As questions began to surface about Young, some officials in his campaign and the host companies began to show concern. In a 2005 email, Steven Dougherty, an Anchorage attorney and Young's campaign manager at the time, expressed his worries to Young's chief of staff, Michael Anderson, about the campaign paying for Young's and his wife's airfare from Washington to Corpus Christi, Texas, the nearest big airport to Mariposa Ranch.

"I am totally prepared to get a check out to Randy (DeLay) for the amount of $3,459.60," Dougherty wrote. "Mike I have to be honest. How is this campaign-related? Are we going to have a fundraising event there? We already had our Texas events in December. This makes me nervous. The ADN (Anchorage Daily News) is attacking Tom DeLay today regarding these types of issues. As always, I am just trying got keep the boss safe."
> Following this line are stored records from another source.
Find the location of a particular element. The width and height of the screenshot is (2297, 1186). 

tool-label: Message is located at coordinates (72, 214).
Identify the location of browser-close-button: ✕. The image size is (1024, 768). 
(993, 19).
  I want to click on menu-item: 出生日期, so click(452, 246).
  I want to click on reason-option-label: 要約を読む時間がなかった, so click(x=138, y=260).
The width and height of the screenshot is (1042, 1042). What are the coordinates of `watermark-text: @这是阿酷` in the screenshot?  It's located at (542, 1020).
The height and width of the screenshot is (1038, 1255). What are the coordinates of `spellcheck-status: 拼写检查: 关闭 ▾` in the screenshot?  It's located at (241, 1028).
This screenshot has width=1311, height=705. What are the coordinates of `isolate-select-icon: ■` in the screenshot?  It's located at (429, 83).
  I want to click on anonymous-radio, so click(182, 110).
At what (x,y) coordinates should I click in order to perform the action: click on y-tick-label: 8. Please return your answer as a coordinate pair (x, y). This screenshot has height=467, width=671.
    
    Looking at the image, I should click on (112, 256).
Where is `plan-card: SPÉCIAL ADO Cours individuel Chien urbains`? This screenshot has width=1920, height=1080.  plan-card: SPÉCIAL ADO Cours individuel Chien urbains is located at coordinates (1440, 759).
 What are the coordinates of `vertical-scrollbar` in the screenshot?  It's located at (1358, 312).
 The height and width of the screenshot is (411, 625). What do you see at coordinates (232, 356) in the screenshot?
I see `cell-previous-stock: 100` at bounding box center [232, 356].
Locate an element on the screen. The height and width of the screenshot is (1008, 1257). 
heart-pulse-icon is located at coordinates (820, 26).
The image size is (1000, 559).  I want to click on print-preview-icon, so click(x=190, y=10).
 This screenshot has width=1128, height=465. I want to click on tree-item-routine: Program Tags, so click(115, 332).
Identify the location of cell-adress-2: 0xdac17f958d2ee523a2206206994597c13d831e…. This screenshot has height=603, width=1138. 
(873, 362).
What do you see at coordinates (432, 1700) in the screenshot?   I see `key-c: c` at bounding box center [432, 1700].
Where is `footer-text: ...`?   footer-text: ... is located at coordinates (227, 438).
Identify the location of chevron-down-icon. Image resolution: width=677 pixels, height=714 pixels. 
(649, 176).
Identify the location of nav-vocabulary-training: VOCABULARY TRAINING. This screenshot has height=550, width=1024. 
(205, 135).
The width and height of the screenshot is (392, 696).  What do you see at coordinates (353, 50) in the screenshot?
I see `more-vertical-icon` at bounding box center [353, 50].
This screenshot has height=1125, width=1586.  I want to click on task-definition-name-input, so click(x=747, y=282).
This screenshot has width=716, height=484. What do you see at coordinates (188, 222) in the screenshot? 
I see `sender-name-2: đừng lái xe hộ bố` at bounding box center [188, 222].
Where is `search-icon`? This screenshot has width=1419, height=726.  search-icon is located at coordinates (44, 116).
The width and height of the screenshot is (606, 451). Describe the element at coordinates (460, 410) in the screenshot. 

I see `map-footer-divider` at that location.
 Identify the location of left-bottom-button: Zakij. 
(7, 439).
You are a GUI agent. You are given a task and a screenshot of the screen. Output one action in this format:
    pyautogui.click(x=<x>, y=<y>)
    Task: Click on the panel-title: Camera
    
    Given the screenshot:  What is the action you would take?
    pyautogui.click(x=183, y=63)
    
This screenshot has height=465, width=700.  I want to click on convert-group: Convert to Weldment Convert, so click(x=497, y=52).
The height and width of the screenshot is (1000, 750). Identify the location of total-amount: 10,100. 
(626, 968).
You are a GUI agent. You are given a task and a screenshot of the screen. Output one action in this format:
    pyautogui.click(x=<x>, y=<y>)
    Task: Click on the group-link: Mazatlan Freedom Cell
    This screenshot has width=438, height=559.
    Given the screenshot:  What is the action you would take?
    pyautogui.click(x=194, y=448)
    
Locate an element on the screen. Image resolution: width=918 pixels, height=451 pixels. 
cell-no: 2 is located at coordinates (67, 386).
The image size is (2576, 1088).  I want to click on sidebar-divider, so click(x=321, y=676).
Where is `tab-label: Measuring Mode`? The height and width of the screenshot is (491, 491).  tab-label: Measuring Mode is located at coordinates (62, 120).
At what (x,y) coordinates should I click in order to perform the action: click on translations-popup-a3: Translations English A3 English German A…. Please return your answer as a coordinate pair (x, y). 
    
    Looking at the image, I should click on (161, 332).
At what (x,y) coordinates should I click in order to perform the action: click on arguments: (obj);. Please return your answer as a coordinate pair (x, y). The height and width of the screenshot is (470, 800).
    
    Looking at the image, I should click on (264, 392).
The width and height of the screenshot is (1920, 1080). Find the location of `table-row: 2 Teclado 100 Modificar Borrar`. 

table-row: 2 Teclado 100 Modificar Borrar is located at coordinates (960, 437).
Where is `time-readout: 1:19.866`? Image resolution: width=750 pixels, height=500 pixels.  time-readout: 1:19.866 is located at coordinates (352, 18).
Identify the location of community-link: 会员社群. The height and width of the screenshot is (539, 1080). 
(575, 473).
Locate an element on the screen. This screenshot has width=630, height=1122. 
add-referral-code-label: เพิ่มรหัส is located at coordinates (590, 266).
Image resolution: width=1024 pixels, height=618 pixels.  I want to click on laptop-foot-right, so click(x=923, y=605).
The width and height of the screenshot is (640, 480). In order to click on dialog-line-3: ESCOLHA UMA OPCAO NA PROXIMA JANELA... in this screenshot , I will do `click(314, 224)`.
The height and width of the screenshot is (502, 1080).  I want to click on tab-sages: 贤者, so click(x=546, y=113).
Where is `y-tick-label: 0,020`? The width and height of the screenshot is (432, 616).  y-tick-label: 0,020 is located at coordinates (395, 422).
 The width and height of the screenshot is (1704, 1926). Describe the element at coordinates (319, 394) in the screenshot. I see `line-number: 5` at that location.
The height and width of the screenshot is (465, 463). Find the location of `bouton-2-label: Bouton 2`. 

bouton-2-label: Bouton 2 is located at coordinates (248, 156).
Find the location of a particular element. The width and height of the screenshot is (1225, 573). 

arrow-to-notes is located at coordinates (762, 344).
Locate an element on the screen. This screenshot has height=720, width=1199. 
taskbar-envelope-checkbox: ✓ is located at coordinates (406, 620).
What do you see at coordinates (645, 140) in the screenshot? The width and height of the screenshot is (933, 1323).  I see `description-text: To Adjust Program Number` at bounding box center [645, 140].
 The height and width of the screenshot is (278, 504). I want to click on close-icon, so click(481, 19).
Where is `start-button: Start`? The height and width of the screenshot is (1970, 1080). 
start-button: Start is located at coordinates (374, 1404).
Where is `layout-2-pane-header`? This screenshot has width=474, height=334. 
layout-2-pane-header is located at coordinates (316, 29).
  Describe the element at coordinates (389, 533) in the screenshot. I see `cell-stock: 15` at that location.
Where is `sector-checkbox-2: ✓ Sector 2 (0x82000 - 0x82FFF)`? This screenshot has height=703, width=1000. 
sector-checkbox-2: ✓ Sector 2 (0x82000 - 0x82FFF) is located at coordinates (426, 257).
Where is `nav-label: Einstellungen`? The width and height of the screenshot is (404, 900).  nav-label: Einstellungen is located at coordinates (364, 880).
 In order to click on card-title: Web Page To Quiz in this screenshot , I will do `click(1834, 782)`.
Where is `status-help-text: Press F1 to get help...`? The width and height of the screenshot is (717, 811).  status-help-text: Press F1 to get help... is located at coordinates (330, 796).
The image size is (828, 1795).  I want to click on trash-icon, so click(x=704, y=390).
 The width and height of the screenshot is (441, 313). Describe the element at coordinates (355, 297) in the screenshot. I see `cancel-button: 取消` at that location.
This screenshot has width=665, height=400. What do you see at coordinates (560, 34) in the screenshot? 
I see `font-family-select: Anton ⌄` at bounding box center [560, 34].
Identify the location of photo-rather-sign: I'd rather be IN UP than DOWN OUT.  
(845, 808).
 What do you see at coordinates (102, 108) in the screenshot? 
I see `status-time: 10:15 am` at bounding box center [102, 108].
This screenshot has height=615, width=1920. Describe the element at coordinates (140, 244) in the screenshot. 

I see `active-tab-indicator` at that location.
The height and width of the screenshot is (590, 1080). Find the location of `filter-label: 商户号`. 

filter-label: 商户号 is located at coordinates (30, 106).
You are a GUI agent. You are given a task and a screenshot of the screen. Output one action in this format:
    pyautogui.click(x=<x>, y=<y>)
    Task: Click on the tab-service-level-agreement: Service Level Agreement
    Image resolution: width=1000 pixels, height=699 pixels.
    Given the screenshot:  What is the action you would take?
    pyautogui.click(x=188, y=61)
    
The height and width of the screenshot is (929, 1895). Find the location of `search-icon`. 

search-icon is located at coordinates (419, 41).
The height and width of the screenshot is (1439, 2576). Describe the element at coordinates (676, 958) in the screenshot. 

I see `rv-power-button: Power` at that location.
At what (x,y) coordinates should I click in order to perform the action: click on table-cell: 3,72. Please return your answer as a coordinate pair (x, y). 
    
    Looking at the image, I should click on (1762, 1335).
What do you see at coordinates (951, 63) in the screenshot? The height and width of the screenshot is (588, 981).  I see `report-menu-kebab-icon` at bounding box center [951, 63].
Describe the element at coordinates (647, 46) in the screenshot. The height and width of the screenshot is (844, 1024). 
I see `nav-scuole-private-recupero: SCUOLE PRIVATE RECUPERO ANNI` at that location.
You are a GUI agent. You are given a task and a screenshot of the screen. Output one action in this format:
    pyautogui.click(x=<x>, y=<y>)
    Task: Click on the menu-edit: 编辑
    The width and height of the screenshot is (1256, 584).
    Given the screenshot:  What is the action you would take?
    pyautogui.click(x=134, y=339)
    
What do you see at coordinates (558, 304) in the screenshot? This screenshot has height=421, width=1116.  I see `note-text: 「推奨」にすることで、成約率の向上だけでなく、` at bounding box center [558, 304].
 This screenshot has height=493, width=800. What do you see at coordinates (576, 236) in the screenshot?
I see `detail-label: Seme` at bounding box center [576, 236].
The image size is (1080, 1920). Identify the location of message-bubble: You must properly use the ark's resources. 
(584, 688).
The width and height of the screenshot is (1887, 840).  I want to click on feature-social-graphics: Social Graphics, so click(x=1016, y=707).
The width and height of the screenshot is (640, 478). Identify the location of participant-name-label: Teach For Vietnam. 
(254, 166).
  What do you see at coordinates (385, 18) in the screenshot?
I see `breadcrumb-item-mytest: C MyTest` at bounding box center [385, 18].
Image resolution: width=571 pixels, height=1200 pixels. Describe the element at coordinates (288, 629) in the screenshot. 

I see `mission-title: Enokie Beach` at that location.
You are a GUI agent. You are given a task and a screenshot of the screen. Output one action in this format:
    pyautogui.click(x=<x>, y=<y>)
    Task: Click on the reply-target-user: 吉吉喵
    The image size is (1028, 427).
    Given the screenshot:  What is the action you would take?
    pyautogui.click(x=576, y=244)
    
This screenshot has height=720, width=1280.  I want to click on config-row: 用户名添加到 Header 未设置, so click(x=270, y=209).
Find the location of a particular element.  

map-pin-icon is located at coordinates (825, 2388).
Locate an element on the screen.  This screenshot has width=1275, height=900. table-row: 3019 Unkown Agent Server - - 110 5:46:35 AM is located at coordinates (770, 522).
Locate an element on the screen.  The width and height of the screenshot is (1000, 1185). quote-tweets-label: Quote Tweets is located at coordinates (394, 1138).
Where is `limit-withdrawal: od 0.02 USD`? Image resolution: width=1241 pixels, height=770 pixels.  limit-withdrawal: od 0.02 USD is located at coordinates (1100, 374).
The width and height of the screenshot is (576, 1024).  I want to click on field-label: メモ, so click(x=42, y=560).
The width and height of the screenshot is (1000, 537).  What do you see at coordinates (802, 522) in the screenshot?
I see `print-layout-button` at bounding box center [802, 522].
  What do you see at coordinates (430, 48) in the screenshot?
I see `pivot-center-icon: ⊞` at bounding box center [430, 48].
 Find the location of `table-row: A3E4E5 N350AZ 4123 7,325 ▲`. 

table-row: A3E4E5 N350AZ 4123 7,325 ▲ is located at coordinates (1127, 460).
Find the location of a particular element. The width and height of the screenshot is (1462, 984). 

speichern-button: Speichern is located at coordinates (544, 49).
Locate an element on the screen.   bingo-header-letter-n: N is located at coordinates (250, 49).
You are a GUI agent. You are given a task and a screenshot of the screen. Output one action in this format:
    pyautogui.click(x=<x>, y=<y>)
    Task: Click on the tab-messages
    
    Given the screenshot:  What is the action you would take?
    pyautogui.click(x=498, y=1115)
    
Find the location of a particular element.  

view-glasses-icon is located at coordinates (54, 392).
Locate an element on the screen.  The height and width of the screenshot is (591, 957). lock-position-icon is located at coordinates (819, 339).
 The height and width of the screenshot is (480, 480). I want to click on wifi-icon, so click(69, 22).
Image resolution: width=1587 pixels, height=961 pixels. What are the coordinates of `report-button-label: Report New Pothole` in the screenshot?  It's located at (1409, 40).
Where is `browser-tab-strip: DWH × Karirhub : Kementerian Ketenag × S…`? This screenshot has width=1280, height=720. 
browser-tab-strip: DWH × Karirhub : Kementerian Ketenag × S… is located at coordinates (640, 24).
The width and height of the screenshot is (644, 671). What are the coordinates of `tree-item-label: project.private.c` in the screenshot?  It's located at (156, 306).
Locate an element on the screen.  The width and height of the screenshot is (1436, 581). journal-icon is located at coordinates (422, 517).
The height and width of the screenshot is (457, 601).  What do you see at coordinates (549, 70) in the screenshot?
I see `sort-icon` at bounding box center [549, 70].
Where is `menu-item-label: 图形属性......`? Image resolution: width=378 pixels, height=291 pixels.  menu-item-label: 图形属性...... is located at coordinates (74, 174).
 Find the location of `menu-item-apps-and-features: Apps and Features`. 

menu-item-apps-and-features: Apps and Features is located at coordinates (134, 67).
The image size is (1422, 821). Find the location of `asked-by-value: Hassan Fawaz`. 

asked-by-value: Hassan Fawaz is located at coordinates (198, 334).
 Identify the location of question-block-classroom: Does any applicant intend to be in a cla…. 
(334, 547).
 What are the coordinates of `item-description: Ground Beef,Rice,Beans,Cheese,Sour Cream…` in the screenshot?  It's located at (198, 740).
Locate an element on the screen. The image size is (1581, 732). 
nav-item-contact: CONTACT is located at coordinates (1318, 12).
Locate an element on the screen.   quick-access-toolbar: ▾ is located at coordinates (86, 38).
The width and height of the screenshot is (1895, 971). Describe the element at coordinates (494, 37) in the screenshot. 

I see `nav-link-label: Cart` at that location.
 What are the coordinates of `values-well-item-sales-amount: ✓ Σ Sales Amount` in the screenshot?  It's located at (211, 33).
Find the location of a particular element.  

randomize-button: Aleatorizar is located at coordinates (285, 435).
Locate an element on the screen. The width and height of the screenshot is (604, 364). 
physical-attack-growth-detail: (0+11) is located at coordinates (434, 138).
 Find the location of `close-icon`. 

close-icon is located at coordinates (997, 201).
There was no reply from Anderson in the record.

The committee report says that Young attended an "Alaska Energy Conference" every year from 2001 to 2004 and again in 2006 at Las Pitas Camp in Texas, a facility with deer and quail hunting owned by the Rowan Co., a drilling and aviation firm. But in 2007, the long-term CEO of Rowan, Robert Palmer, had been replaced by Daniel McNease.

When Palmer heard that Young was "denied access" to Las Pitas for the 2007 conference, he sent a sharply worded email demanding the decision be reversed. But McNease stuck to his decision, according to a "confidential" letter made public by the Ethics Committee.

"As you know, Rowan received a federal grand jury subpoena in June of this year that deals specifically with Rowan's entertainment of government officials at Las Pitas," McNease wrote. "It would be imprudent and contrary to Company policy to entertain any government official at Las Pitas. This trip may invite further (Department of Justice) scrutiny, not just of Rowan, but of Congressman Young as well and would also expose Rowan to the very real possibility of negative publicity."